Problems and tasks:
1. In the Cary report below, when is the I540 project to US70 expected to be completed?
2. Reproduce the part of the Cary report below that opens with the words containing "Meeting with Representatives" and closes with "in late March.".

Extract to read:
::::::

Cary, NC — This week was a little less active than typical weeks this time of year.
Wednesday I participated in a meeting of the Capital Area Metropolitan Planning Organization’s Executive Board. The agenda included three consent items, three public hearings, and five regular agenda items.
Public hearings for the Unified Planning Work Program along with MPO Certification and an amendment to the FY2020-2029 Transportation Improvement Program were held without speakers and approved unanimously. A public hearing for the FY2023 Locally Administered Project Program (LAPP) was held without speakers, approved unanimously, and included funding for Cary’s Old Apex Road sidewalk.
Items of interest under the regular agenda included the announcement that the I540 project to US70 is expected to be completed around March of 2024. It was also announced that the I40 widening project to Johnson County, which has been ongoing for two years, is expected to have overall completion in late 2024.
The meeting concluded after about two hours.
Meeting with Representatives of Fast-Growing Frisco, TX
Later Wednesday I joined Mayor Pro-Tem Frantz in a meeting with Cary Chamber members, staff members, and representatives from Frisco, Texas. A contingent from Frisco will be visiting in late March.

::::::

Dataset excerpts:
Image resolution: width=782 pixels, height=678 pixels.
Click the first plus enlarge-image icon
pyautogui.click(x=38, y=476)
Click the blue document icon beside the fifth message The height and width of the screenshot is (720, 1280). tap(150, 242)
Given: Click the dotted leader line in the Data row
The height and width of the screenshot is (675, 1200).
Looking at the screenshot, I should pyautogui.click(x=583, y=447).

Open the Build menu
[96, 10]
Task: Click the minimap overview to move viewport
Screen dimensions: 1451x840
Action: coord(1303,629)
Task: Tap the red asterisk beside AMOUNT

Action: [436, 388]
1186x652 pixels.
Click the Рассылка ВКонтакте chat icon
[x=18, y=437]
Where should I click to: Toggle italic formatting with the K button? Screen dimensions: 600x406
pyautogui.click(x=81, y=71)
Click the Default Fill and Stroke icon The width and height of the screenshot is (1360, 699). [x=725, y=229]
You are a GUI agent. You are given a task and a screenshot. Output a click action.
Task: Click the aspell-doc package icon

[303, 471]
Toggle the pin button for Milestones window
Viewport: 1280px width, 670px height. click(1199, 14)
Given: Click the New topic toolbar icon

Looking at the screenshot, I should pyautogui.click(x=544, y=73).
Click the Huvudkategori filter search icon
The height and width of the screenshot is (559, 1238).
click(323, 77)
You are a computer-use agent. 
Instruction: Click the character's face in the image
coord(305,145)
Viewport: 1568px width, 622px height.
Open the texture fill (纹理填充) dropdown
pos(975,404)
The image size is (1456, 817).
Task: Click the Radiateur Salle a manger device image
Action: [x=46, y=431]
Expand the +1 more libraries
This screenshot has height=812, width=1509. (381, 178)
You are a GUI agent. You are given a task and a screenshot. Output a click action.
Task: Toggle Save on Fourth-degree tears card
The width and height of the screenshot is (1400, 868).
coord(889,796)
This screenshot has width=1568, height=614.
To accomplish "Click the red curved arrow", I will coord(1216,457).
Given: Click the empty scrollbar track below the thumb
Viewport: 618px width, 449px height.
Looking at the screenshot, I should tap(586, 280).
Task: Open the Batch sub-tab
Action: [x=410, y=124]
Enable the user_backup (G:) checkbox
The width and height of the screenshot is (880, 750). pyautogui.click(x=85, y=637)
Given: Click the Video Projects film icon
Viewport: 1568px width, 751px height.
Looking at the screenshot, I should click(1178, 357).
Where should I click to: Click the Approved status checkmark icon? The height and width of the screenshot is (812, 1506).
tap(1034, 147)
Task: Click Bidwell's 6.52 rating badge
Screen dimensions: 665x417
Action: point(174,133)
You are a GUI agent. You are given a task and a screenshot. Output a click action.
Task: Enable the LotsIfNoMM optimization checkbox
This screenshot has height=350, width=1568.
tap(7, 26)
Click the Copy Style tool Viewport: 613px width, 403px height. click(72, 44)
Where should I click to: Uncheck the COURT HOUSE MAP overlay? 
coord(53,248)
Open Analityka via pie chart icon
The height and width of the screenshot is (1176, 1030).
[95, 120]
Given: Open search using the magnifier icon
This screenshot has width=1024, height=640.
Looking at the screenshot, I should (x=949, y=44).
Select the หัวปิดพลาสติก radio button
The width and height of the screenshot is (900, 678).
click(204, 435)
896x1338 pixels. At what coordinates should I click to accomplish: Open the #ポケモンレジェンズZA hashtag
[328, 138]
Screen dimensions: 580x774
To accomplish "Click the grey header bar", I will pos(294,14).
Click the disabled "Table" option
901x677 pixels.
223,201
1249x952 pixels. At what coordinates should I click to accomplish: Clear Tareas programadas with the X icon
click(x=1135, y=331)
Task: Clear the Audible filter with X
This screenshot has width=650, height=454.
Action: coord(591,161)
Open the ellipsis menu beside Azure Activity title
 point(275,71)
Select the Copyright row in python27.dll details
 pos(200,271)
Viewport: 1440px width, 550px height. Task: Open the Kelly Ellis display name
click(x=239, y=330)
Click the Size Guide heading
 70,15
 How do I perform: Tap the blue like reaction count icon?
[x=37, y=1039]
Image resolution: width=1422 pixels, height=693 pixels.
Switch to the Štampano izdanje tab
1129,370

::::::

Solutions to the tasks:
1. Around March of 2024.

2.
Meeting with Representatives of Fast-Growing Frisco, TX
Later Wednesday I joined Mayor Pro-Tem Frantz in a meeting with Cary Chamber members, staff members, and representatives from Frisco, Texas. A contingent from Frisco will be visiting in late March.